SECOND ROUND: Aside from IOC divestments, the prospect of a second bidding round for marginal fields is key to local players’ growth prospects. Originally expected after the 2011 elections but since delayed, these would qualify for the incentivised fiscal framework. Local firms estimate the coming round will offer up to 50 marginal fields, with over 90% of these onshore. “We think over 3bn barrels of reserves will be distributed to indigenous oil firms in the coming five years, based on ongoing government initiatives and IOC divestments,” Osam Iyahen, senior vice-president for oil, gas and mining at Africa Finance, told OBG.

However, the DPR will have to revamp its bidding rules before the marginal fields round can be held. According to officials from the DPR, it plans to raise the cost-of-debtor, application and processing fees, although the $150,000 signature bonus will likely remain in place. Far less onerous than the roughly $100m signature bonuses in previous bidding rounds in 2005 and 2007, the smaller amounts are meant to encourage local players to bid. Indeed, a bidder on marginal field assets must be more than 51% owned by a Nigerian entity. According to DPR officials, the next marginal fields round will likely be held before the 2015 election.

The private sector also foresees the potential for downstream investments associated with the new bidding round. “We would not be surprised if the rules for the upcoming marginal fields bidding round include the need for infrastructure investment commitments, particularly in power and rail,” Niyi Yusuf, country managing director at global consultancy Accenture, told OBG. “This is reminiscent of the oil-for-infrastructure deals under [former President] Obasanjo.”

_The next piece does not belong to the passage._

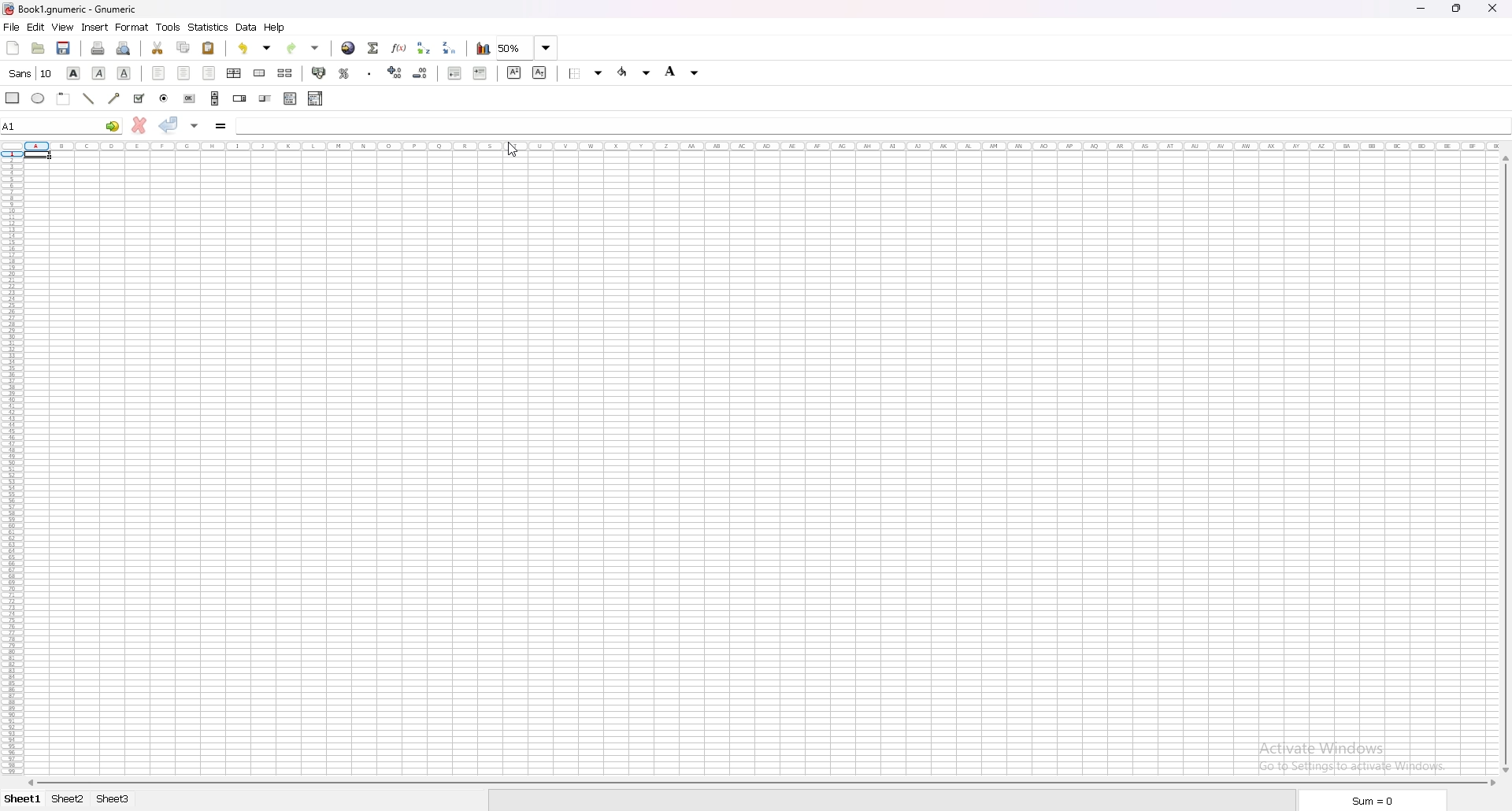 This screenshot has width=1512, height=811. Describe the element at coordinates (1012, 147) in the screenshot. I see `columns` at that location.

SURE FOOT: While the PIB does not specifically address the role of local E&P firms, these seem less affected by the uncertainty of proposed reforms. Indeed, with NPDC acting as operator on a growing number of blocks, it seems unlikely such onshore blocks would be adversely affected. With relations between local players and host communities expected to improve, the government appears eager to expand their role, particularly onshore and in shallow waters. “This will drive significant funding requirements, and alongside a growing role for private equity we also expect an increase in initial public offerings both onshore and on key exchanges offshore, such as London’s AIM,” Iyahen told OBG. With this growing role, investors both foreign and local will be seeking opportunities to fund indigenous players’ growth.